Exercise:
Rewrite the data below with "accomplish" replaced by "carry out", leaving everything else unchanged.

Records supplied:
************
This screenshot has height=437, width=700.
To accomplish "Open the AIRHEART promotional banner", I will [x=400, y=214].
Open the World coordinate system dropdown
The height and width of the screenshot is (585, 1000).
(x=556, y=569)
************
Task response:
This screenshot has height=437, width=700.
To carry out "Open the AIRHEART promotional banner", I will [x=400, y=214].
Open the World coordinate system dropdown
The height and width of the screenshot is (585, 1000).
(x=556, y=569)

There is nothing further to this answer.